Public protesters have shown their anger outside Myanmar embassies across the globe. The UN Human Rights Council called a special meeting on the Myanmar unrest for Tuesday in Geneva.
"I am afraid we believe the loss of life is far greater than is being reported so far," Brown said after videoconference talks on the crisis with Bush and Chinese Premier Wen Jiabao.
Brown said the "international community must intensify its efforts" to put pressure on Myanmar's junta and called on the European Union to agree financial and other new sanctions "as soon as possible".
Bush and Brown expressed "the need for countries around the world to continue to make their views clear to the junta, that they need to refrain from violence and move to a peaceful transition to democracy," White House spokesman Scott Stanzel said.
First Lady Laura Bush also denounced "the deplorable acts of violence being perpetrated against Buddhist monks and peaceful Burmese demonstrators".
"The regime admits to killing 10 people, but unofficial reports suggest the number is much higher," she said.
China's Premier Wen told Japan's new Prime Minister Yasuo Fukuda that Beijing was making efforts to calm the situation, Japanese officials said.
"The international community should play a constructive role and China will also make an effort," a Japanese foreign ministry official quoted Wen as saying in a telephone conversation with Fukuda.
Russia called for "urgent steps" to "prevent the escalation of tensions" in Myanmar but distanced itself from calls for immediate sanctions.
The Russian foreign ministry said: "Continuation of the confrontation is fraught with serious negative consequences for peace, stability and the process of nation building in this country."
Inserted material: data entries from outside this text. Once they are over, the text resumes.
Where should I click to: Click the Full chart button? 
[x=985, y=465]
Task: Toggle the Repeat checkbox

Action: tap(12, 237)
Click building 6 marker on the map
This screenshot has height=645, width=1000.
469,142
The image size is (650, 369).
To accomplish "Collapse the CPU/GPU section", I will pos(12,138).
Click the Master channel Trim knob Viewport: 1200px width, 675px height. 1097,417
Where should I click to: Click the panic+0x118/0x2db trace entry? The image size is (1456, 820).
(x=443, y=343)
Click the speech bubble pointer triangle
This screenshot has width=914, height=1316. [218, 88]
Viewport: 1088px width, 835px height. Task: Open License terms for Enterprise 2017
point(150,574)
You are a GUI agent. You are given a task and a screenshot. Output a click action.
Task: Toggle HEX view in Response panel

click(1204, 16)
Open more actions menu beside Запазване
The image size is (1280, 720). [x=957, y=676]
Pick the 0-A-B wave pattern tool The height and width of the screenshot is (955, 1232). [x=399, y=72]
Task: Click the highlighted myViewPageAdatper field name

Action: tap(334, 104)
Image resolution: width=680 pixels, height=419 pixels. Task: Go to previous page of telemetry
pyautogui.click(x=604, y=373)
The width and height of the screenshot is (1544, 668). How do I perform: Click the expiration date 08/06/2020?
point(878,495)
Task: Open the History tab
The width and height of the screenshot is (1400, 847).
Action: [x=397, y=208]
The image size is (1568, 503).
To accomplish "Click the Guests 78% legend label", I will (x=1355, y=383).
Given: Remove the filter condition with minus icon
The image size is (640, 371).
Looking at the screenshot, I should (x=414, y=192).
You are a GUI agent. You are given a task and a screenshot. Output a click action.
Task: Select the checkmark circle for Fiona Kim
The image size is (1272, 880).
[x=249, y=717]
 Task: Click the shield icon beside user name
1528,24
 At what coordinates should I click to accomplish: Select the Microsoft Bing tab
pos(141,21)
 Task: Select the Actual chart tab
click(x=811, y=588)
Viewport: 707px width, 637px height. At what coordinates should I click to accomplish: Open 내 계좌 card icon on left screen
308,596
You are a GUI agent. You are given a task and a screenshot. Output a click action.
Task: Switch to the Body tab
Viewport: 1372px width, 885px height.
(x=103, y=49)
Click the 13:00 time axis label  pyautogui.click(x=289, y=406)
Public outrage over the shooting of demonstrators in Yangon spilled over into clashes between Australian police and protesters outside the Myanmar embassy in Canberra.
There were also public demonstrations outside the Myanmar missions in London, Paris, Geneva, Rome and major Asian cities, and Chile said it "strongly" condemned the violence.
Hundreds of people who gathered outside the Myanmar embassy in Rome included ministers from the centre-left government.
US Secretary of State Condoleezza Rice said Friday she had hoped the UN Security Council would have taken "stronger action" in response to the military crackdown.
"Given what is going on in the streets in Rangoon (Yangon), I would have hoped that the Security Council would take a stronger action," she said at the UN after a luncheon with her counterparts from the council's four other veto-wielding members.
The 15-member council met in emergency session on Wednesday but failed to condemn the repression in Yangon.
The 10-nation Association of Southeast Asian Nations (ASEAN), which has traditionally held back from criticising Myanmar, took a stronger line.
ASEAN ministers meeting at the UN headquarters in New York "expressed their revulsion to Myanmar Foreign Minister Nyan Win over reports that the demonstrations are being suppressed by violent force", said Singapore's Foreign Minister George Yeo.